● REQUIRED WORK: Given the material below, return only the lines starting at the line with "Select the header select-all checkbox" and ending at the line with "1513x784 pixels.", exactly as they appear.
===== RECORDS SUPPLIED =====
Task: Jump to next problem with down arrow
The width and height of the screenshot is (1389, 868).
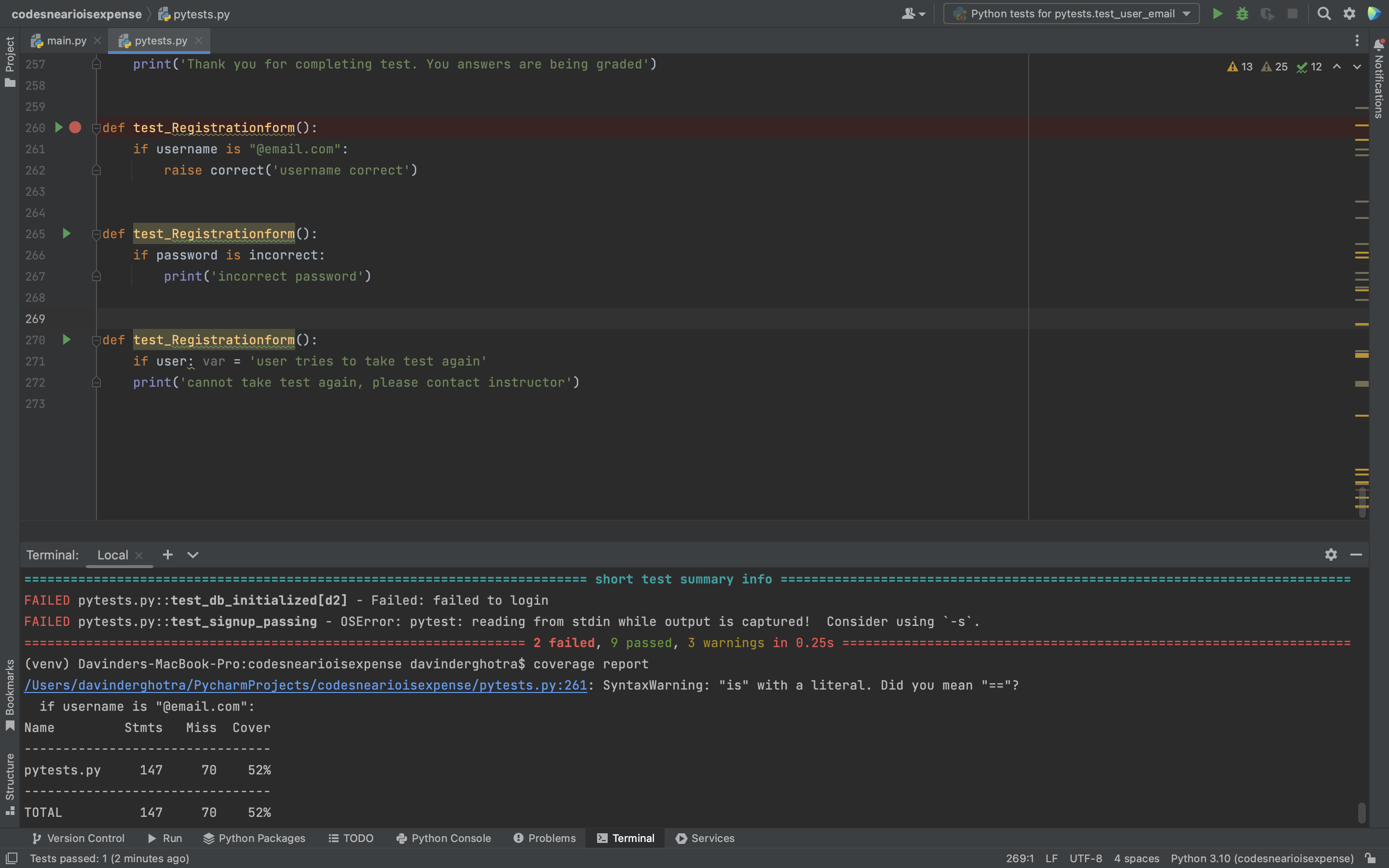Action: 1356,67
=====
===== RECORDS SUPPLIED =====
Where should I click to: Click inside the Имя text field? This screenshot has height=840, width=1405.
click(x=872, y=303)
=====
===== RECORDS SUPPLIED =====
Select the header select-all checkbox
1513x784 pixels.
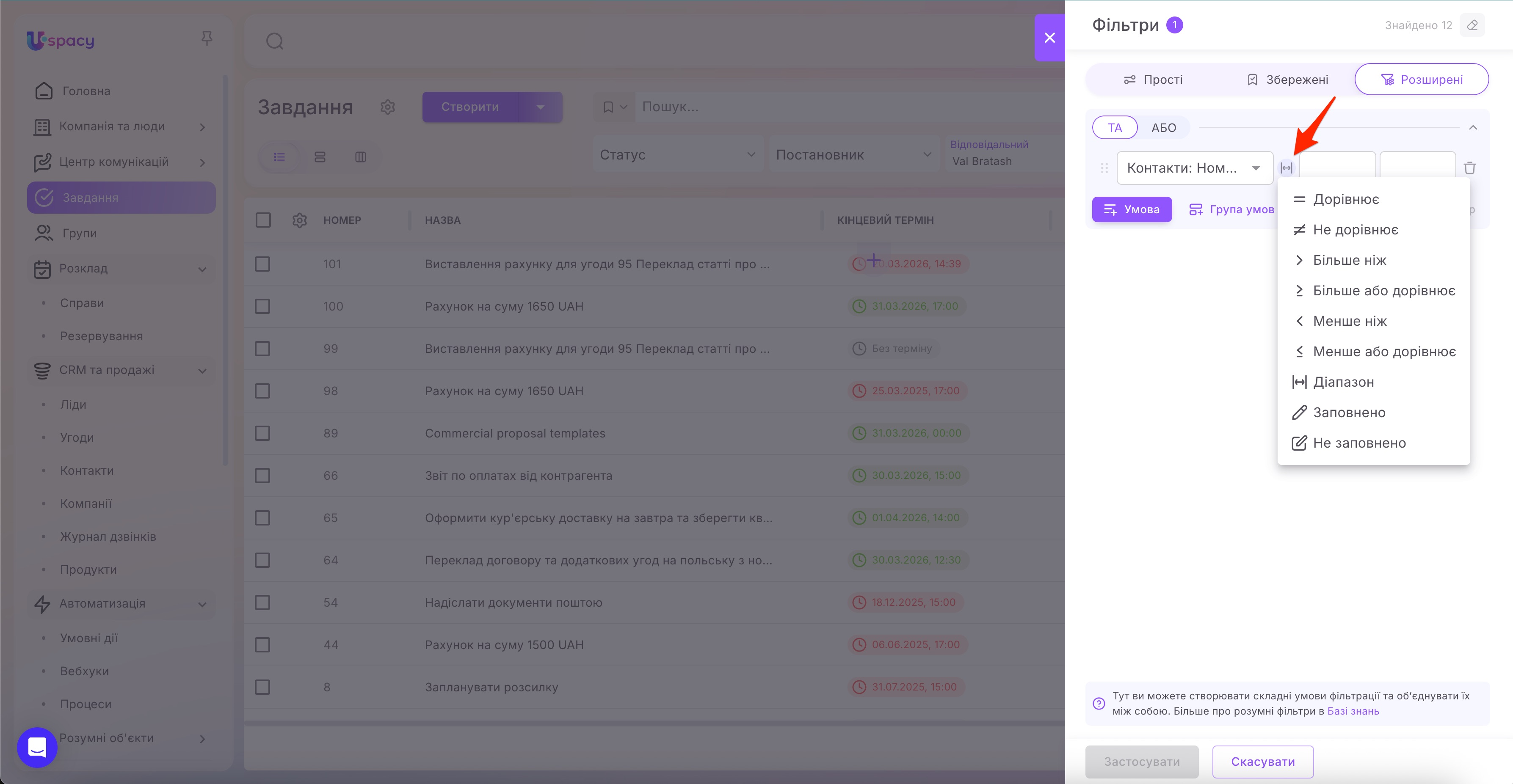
=====
● RESULT FOR THIS TASK:
Select the header select-all checkbox
1513x784 pixels.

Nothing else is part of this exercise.